-- DIRECTIONS FOR THIS TASK --
Retype the records below line for line, without any changes, and leave the pictures out.

-- EXCERPTED DATA --
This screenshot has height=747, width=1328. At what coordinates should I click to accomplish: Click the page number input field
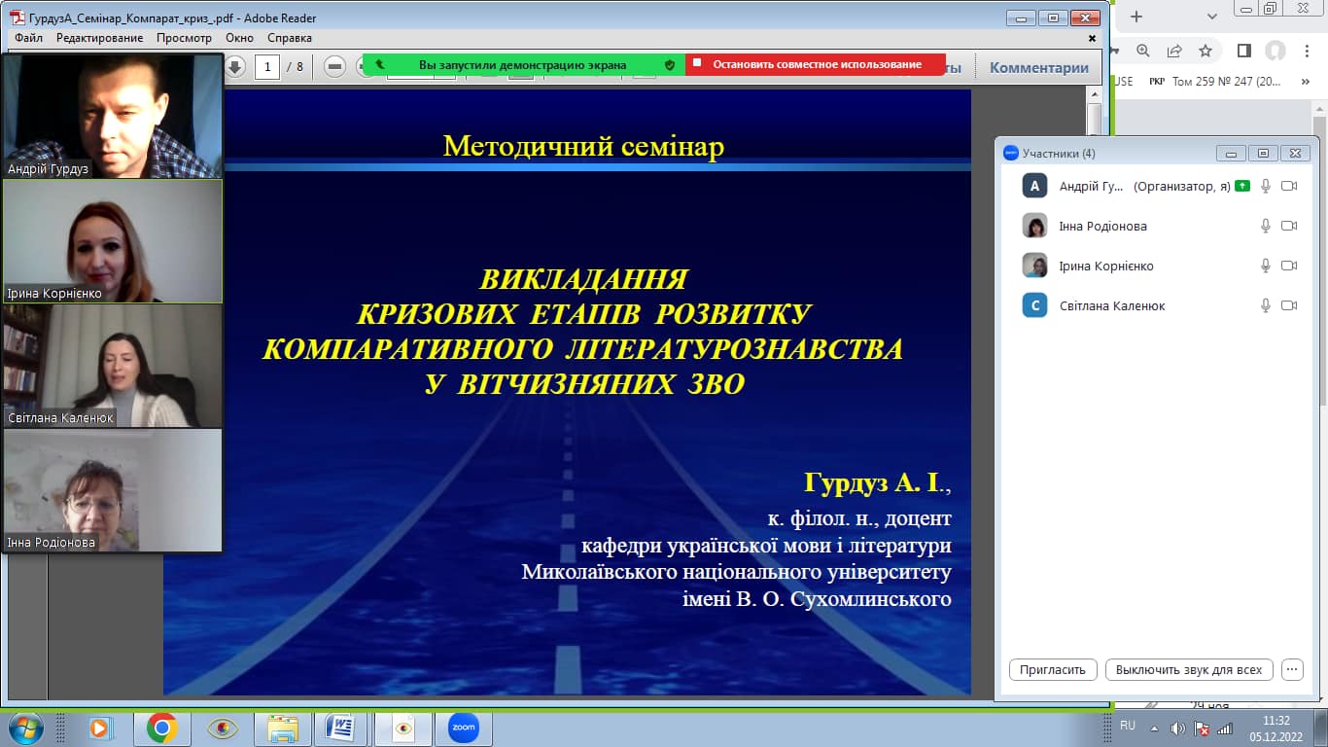pos(267,67)
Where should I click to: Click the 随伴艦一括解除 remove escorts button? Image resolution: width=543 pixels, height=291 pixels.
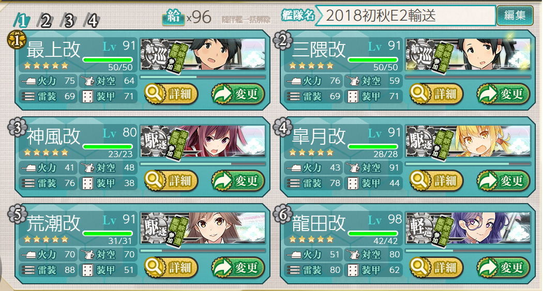pos(246,20)
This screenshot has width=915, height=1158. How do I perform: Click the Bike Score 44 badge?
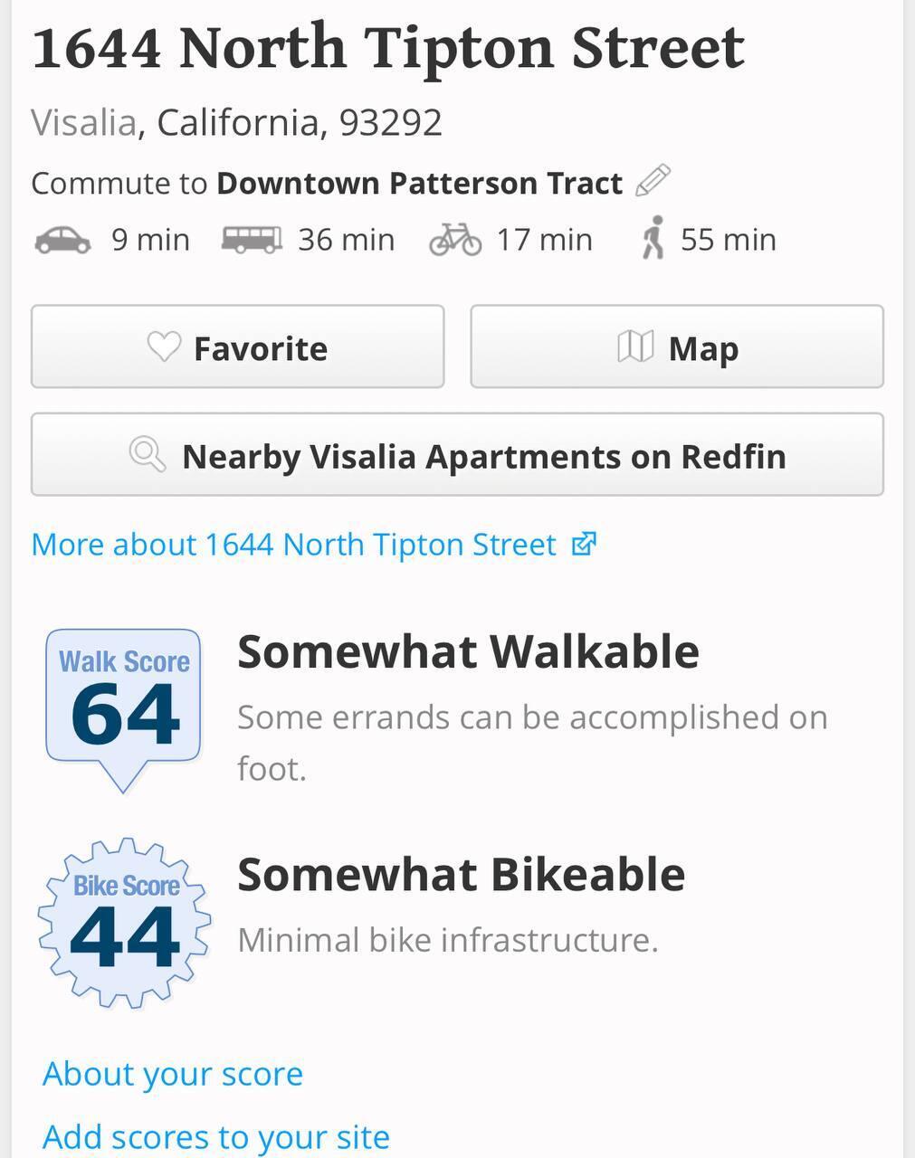point(125,923)
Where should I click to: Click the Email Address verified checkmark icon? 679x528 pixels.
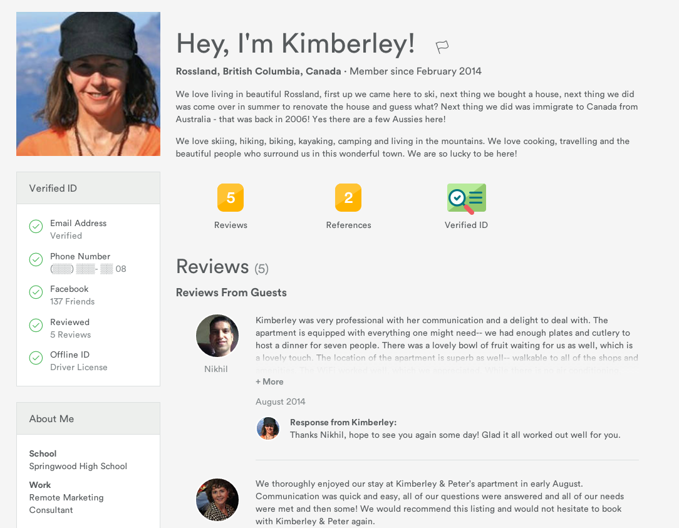click(36, 227)
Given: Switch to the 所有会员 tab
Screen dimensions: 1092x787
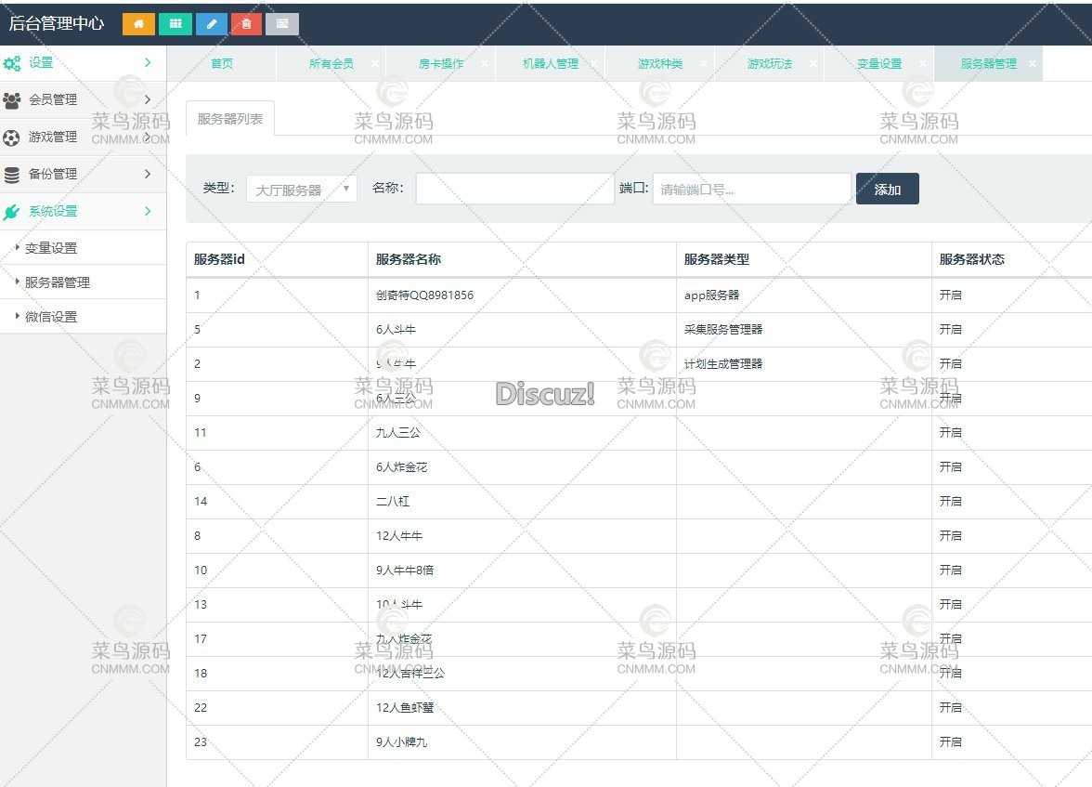Looking at the screenshot, I should coord(331,64).
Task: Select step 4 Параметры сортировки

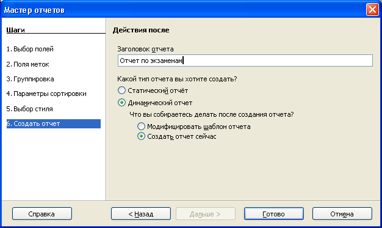Action: 46,94
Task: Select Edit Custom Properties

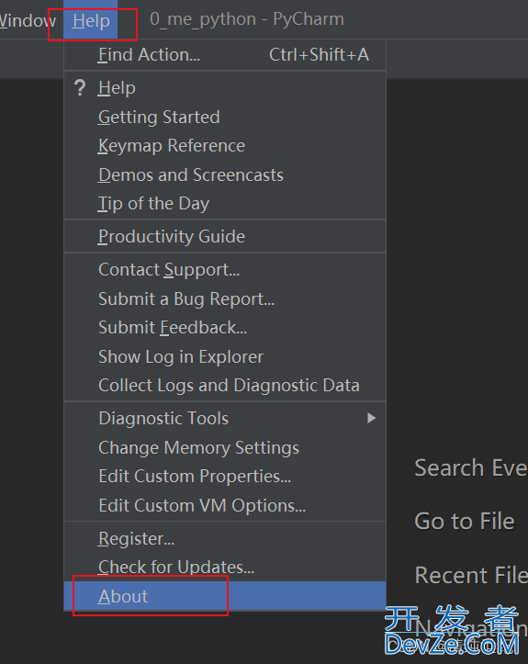Action: [x=225, y=477]
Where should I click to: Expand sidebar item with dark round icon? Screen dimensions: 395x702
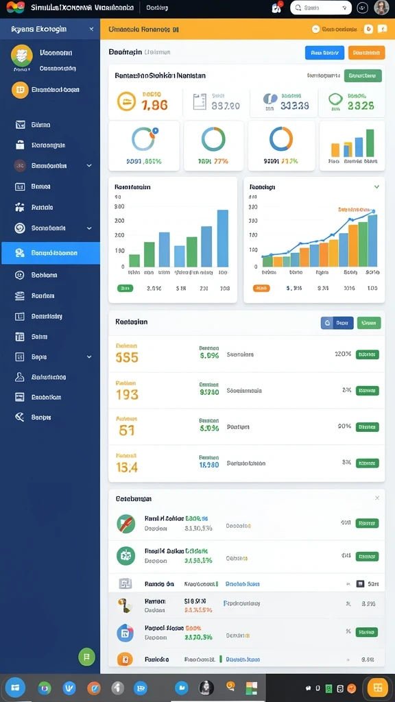[x=53, y=166]
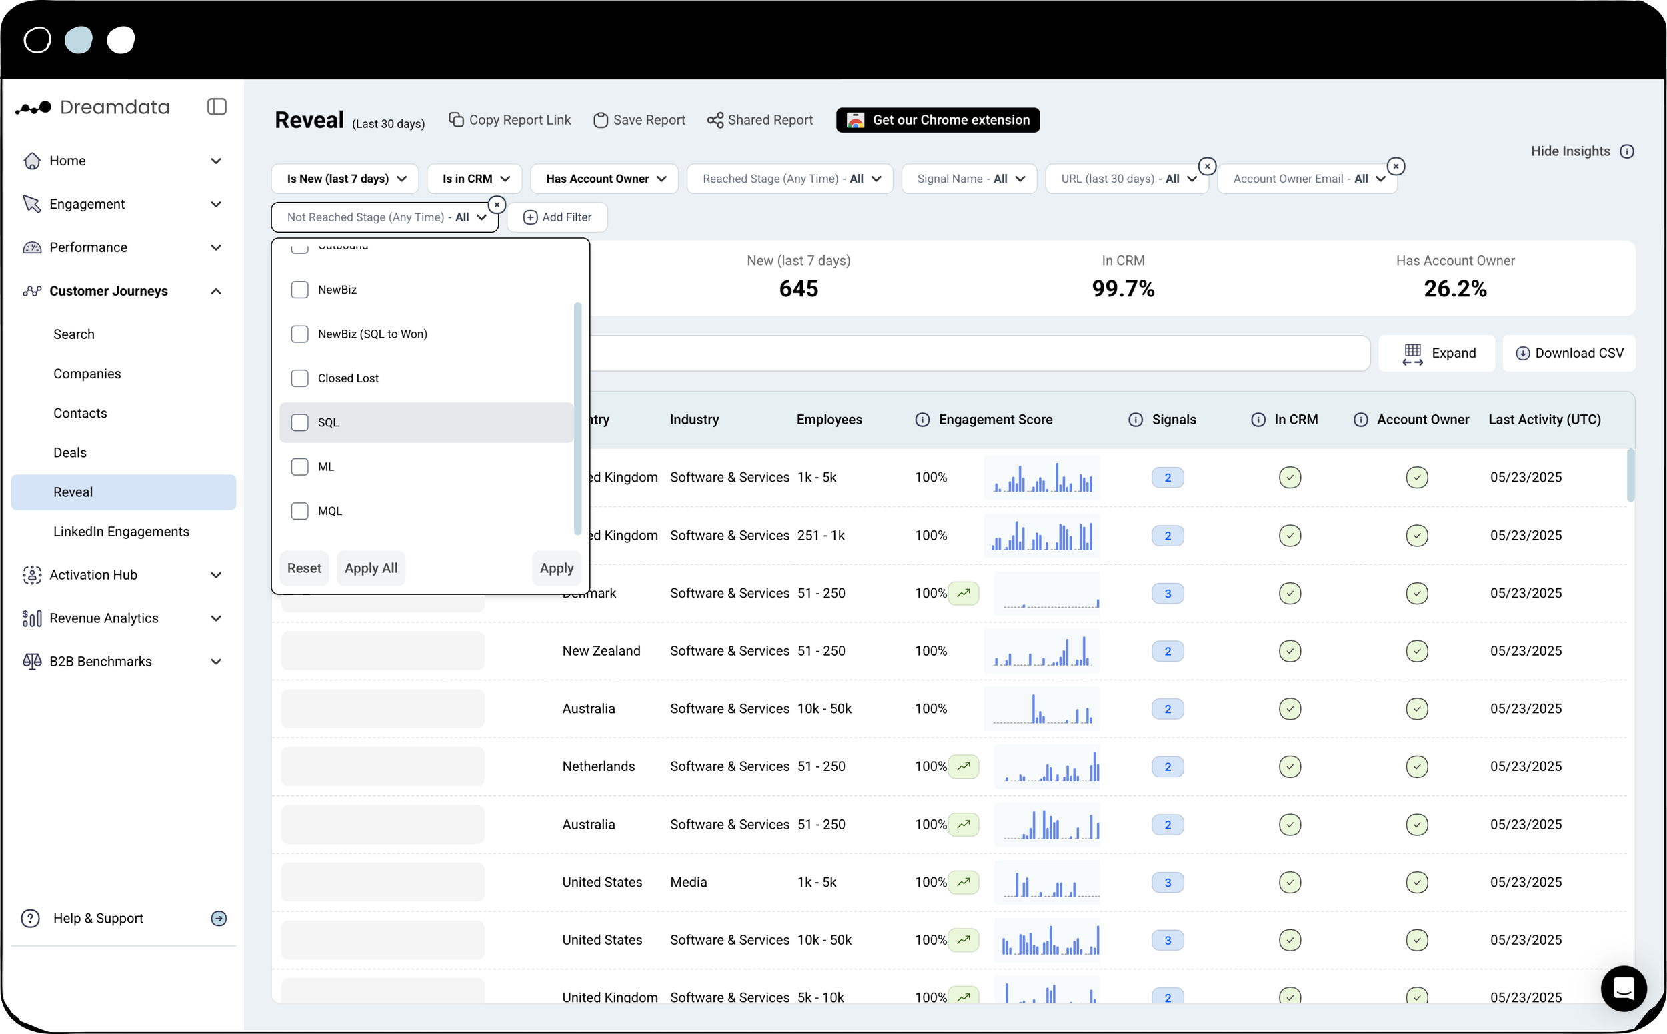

-- PROBLEM SOLUTION --
This screenshot has height=747, width=1328. At what coordinates should I click to accomplish: Click the page number input field
pos(267,67)
Where should I click to: Click the 随伴艦一括解除 remove escorts button? Image resolution: width=543 pixels, height=291 pixels.
pos(246,20)
This screenshot has width=915, height=1158. How do I perform: Click the Bike Score 44 badge?
point(125,923)
Where should I click to: Click the Email Address verified checkmark icon? 679x528 pixels.
click(36, 227)
Given: Switch to the 所有会员 tab
Screen dimensions: 1092x787
Looking at the screenshot, I should coord(331,64).
Task: Select step 4 Параметры сортировки

Action: 46,94
Task: Select Edit Custom Properties

Action: [x=225, y=477]
Where should I click to: Expand sidebar item with dark round icon? Screen dimensions: 395x702
[x=53, y=166]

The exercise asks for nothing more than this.